昨夜,一場風暴挾裹著大量雨水肆虐了整個海島,直到天色漸亮時才安靜下來。一夜無眠。清晨,推開窗戶,輕風帶著海潮的咸濕氣息撲面而來,黑云密布的天空已被打掃得干干凈凈,藍得讓人心情無法平靜。太陽正從海面上慢慢升起。天翻地覆后的風平浪靜里,陽光如一雙無形的巨手,撫慰著大海。剛剛還在狂怒的海水,此時像在搖籃里安睡的嬰兒。

陽光下,一切都是那樣的新鮮,光燦燦的。

走出旅館,睡意蒙眬地坐在街頭吃著早飯。人們在門前悠閑地喝茶,或者赤著腳,拖著長長的身影慵懶地穿過小街。昨夜的那場風暴似乎從未發生,已杳無痕跡。

在這個濱海的長滿了椰樹的南方小鎮上,此刻我有一種莫名的幸福感。這一瞬間,我懷疑所有的苦難。小鎮寧靜安詳得令人覺得不真實。

小鎮上的這條公路,到達不了烏牙峒。將車在路盡頭停好后,司機告訴我,要去烏牙峒得用兩腿走進去。通往烏牙峒的路變成了一條只能容下一人穿行的小道。昨夜的那場暴風雨,讓小道上的坑坑洼洼里積滿了水。泥土紅得像是被染過一樣。向導對我說,這條小道是進烏牙峒的唯一一條通道,由于偏僻,這么多年來烏牙峒幾乎沒有發生變化,60多年前日本人進烏牙峒時,走的也就是這條道。

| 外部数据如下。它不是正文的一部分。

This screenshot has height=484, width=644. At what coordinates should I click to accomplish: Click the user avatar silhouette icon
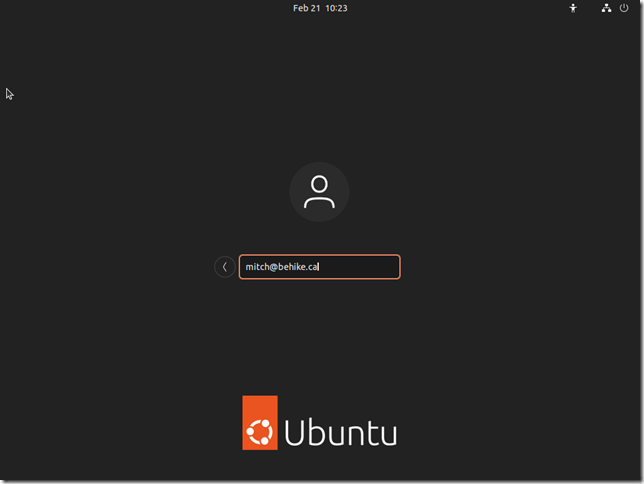(x=319, y=191)
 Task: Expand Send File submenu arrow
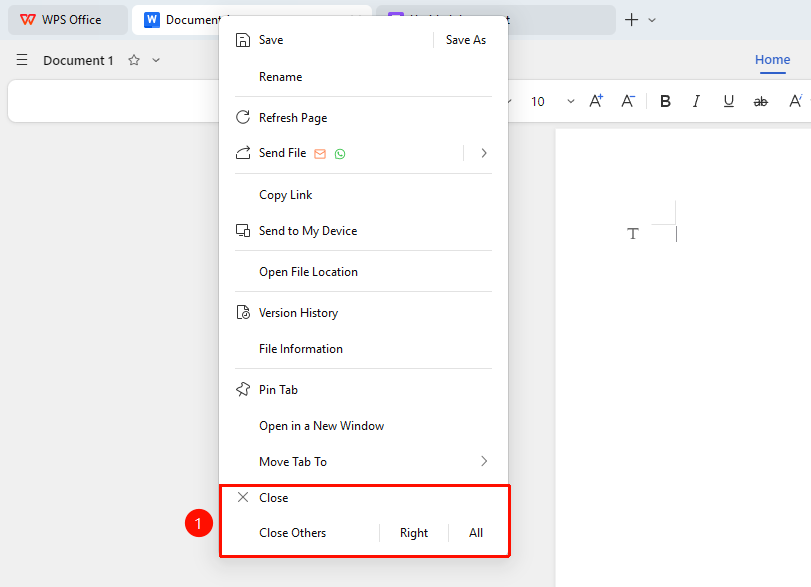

陳亞扁站在當年日軍軍部的遺址上。這是她60多年來第一次重新回到這里,雖然這里距離她現在的住處很近很近。

由于我走得太慢,向導不時地停下腳步來等我。紅土里夾雜著大量的石屑與沙粒,小道并不泥濘。安靜得令人感覺有些虛幻。那凄厲的哭訴聲,又開始在我耳邊縈繞,它似乎是從椰林的深處,或者小道的盡頭飄忽傳來……漸漸的,透過小道兩邊密密的椰樹間隙,隱約可見搭建在椰林間的草屋。那里也有人正在透過樹隙悄悄地打量著我們。向導輕輕對我說,到了,這就是烏牙峒。1940年9月,日本侵略軍占領了位于海南島東南部的烏牙峒,日軍在烏牙峒建立據點后,就立即在這里設立了慰安所。當時僅僅4000多人口的烏牙峒,竟有20多名少女被抓去充當了慰安婦。這些慰安婦中,年齡最小的才13歲,最大的也只是18歲。我來烏牙峒尋找的這位老人,就是當年這些慰安婦中的一個幸存者,她被日軍抓走那年,15歲。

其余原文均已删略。